Earnings Distribution

Min
$43,919
25th %ile
$46,021
Median
$48,466
75th %ile
$50,717
Max
$51,176
$43,919 $51,176

Top Schools for This Program

School Name State Completers Median Earnings Median Debt
Estrella Mountain Community College AZ $51,176
Mesa Community College AZ $50,717
Chandler-Gilbert Community College AZ $49,576
Phoenix College AZ $48,466
Glendale Community College AZ $46,247
University of Iowa IA $46,021
Scottsdale Community College AZ $43,919

Frequently Asked Questions

How much do Fine and Studio Arts graduates earn?
Fine and Studio Arts graduates earn $48,017 on average across 7 schools.
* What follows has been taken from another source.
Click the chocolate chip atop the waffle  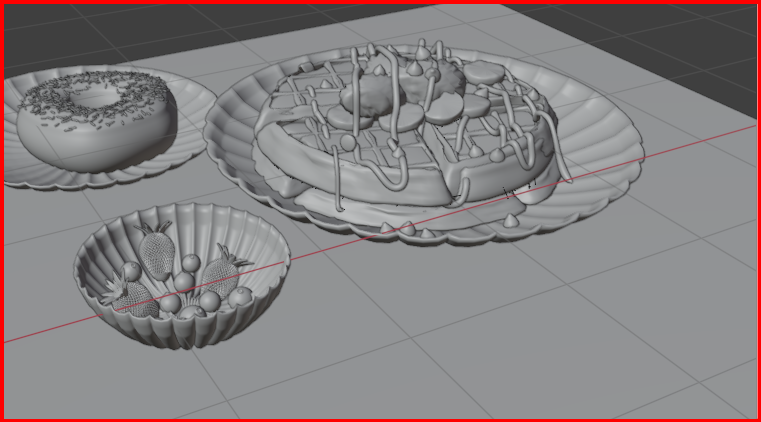[x=424, y=49]
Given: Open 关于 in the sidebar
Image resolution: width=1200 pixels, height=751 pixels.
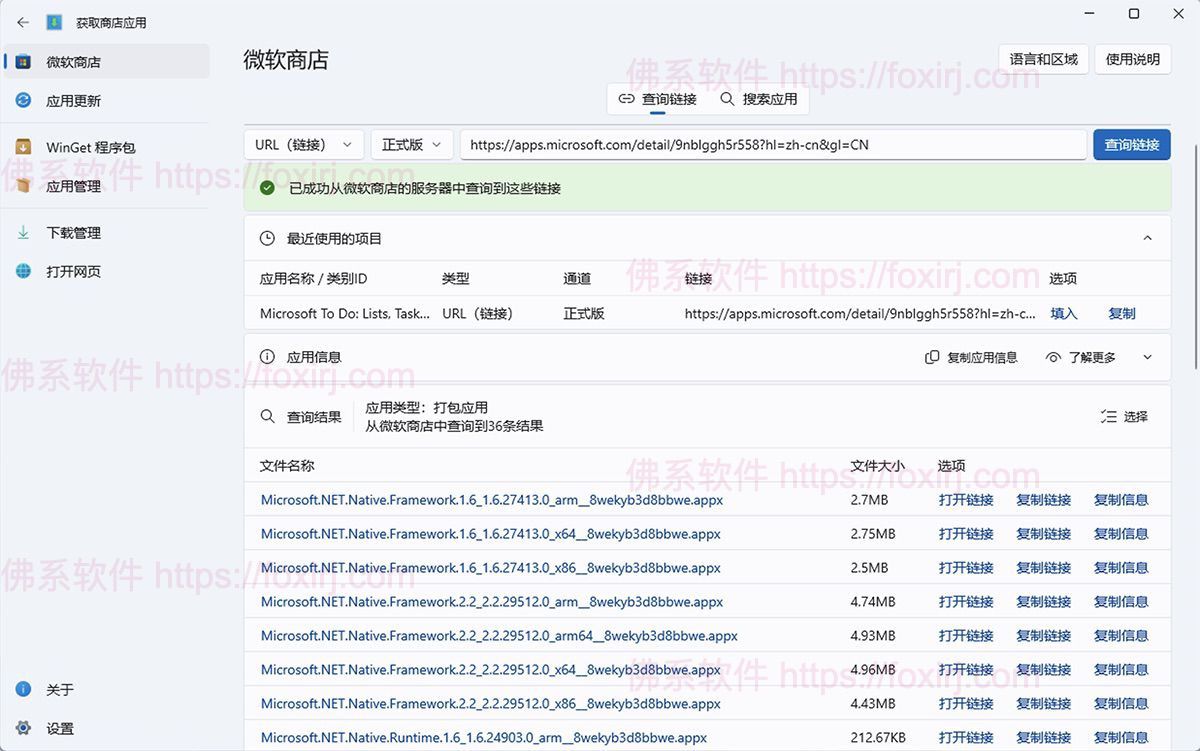Looking at the screenshot, I should point(60,689).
Earnings range from $43,919 to $51,176 depending on the institution.
Which school pays the most for Fine and Studio Arts?
Estrella Mountain Community College has the highest reported median earnings for Fine and Studio Arts graduates at $51,176, based on College Scorecard data.
What credential do you get in Fine and Studio Arts?
Fine and Studio Arts programs typically award a Level 99 credential. Earnings vary by school and credential level.

About This Data

Earnings data comes from the U.S. Department of Education College Scorecard Field of Study file. Median earnings represent graduates who received federal financial aid, drawn from U.S. Treasury tax records linked to federal student aid applicants. Completers count and debt figures reflect program-level data reported through IPEDS. Data is updated annually.

Earnings data sourced from IRS records via the U.S. Treasury–Department of Education matching protocol used by the College Scorecard.